Thank you mama

May 12, 2024

A Night to Remember: Lessons on Love and Restoration

Today is Mother's Day and I'm overwhelmed.

Last night, I had the privilege of attending a dinner for the Boys to Men organization, and let me tell you, it was an experience like no other. The room was filled with powerful moments that moved everyone to tears—no one left with dry eyes.

One of the most touching parts of the evening was an activity where boys stood with a rose in hand and spoke directly to their mothers (or grandmother, sister, teacher) seated next to them. They began with, "I love you because..." and finished it with their own heartfelt words. Some boys brought humor, while others displayed raw vulnerability, even choking on their words. But that wasn’t a sign of weakness—it was a mark of strength. The act of using their voices, of openly expressing their feelings, was a major step in healing and transforming their relationships.

Organizations like Boys to Men are essential, guiding young men through mentorship, community, and vulnerability. They help teenagers discover their purpose, founded on Christian principles, with real-life applications that create lasting impact.

The key speaker was a young man by the name of Ezra, who spoke a powerful message to the boys in attendance. He spoke about his mother's drug addiction to crack cocaine, and how it affected him growing up. His words were heavy with emotion as he recalled the deep hurt, resentment, and even embarrassment he felt as a child. Ezra’s mother was seated at our table, and when he began speaking about her, the weight of those years seemed to pour out of her in tears. Someone around her held her, and in that moment, I was reminded of how crucial it is for us to have people who support us, even in our brokenness.

Ezra spoke honestly about how his anger once led him down a dark path, arrested three times and nearly falling into a life of crime. But there was a turning point: he realized he couldn't help his mother if he was locked away. And just like that, his life began to change.

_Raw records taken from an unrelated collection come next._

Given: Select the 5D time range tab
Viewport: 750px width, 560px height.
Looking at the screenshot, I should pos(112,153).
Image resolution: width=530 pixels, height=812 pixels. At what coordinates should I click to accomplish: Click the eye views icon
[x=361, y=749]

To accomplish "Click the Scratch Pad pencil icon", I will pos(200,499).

Through all the pain, Ezra still held onto the good moments with his mom, like her being his loudest cheerleader, her calling him her "baby” even as he grew older, and her nuggets of wisdom, all while she was still struggling. Those glimmers of her true nature helped Ezra see her for who she really was. He held on to those truths about her character.

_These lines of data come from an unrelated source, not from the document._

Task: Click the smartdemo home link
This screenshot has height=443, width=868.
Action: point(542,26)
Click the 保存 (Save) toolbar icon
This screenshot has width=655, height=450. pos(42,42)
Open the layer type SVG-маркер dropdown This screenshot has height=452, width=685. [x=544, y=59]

Much like Jesus looks beyond our shortcomings, he sees us as we are, who we could be, Ezra chose to speak life into his mother. Standing in front of a room full of people, he honored her. He told the crowd about her 10 years of sobriety, her strength, and her victories. It was a moment of pure restoration, a public declaration of love and grace. And when his mother joined him on stage, the embrace they shared was the culmination of years of pain, healed by love.

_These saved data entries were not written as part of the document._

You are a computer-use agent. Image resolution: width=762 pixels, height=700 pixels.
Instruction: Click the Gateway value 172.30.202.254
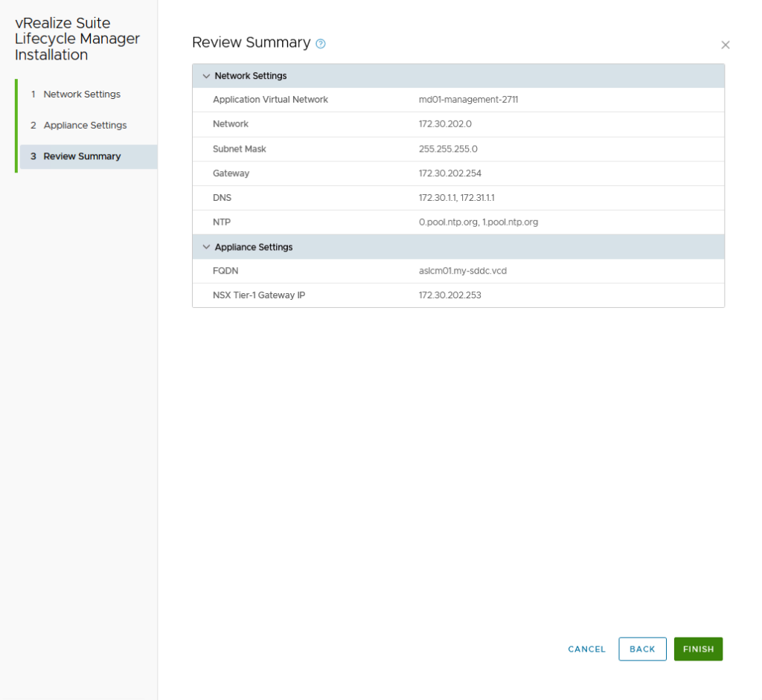[450, 173]
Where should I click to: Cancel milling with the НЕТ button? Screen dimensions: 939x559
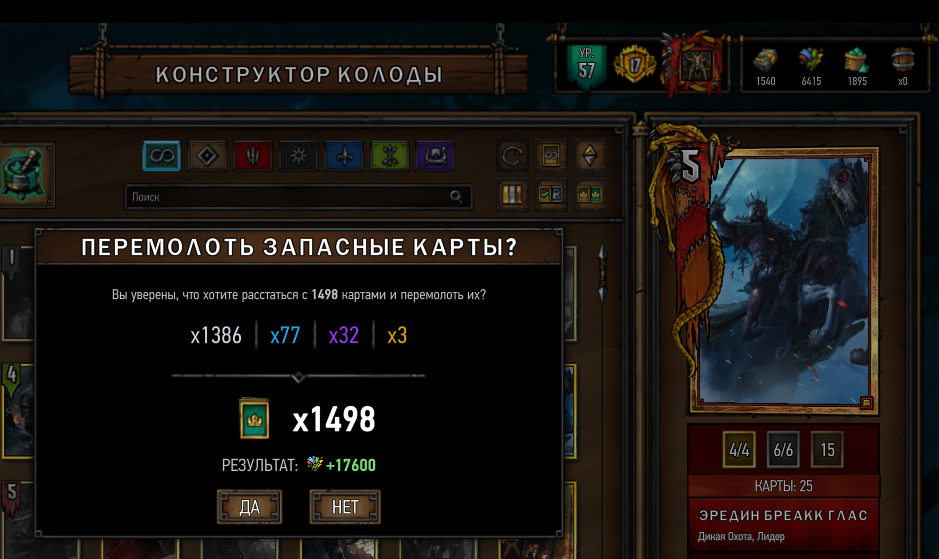coord(345,507)
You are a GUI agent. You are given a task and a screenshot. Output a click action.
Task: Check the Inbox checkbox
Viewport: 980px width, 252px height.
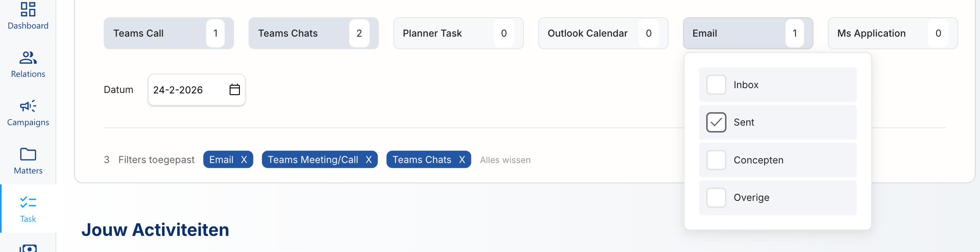tap(716, 85)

As I drove home, I reflected on what I had witnessed. I couldn’t help but wonder what I would have said if it were me holding the mic. “Mom, I love you because…” The words wouldn’t come. Not because I don't love her, but because we’ve never spoken to each other like that. So much goes unsaid in many relationships—so many blessings withheld because we don’t speak them out loud. Last night’s activity was more than a touching gesture; it was a way to cultivate love, to push past the fear of vulnerability and speak life into the people we care about. Instead of feeling discouraged by my silence, I just continued to reflect on the wonderful evening. I prayed for restoration in my relationships.

Instead of feeling discouraged by my silence, I prayed for restoration in my relationships and the courage to speak love into them. It made me think: How many of us carry the weight of strained relationships with our parents? How often do we withhold grace because of past hurt?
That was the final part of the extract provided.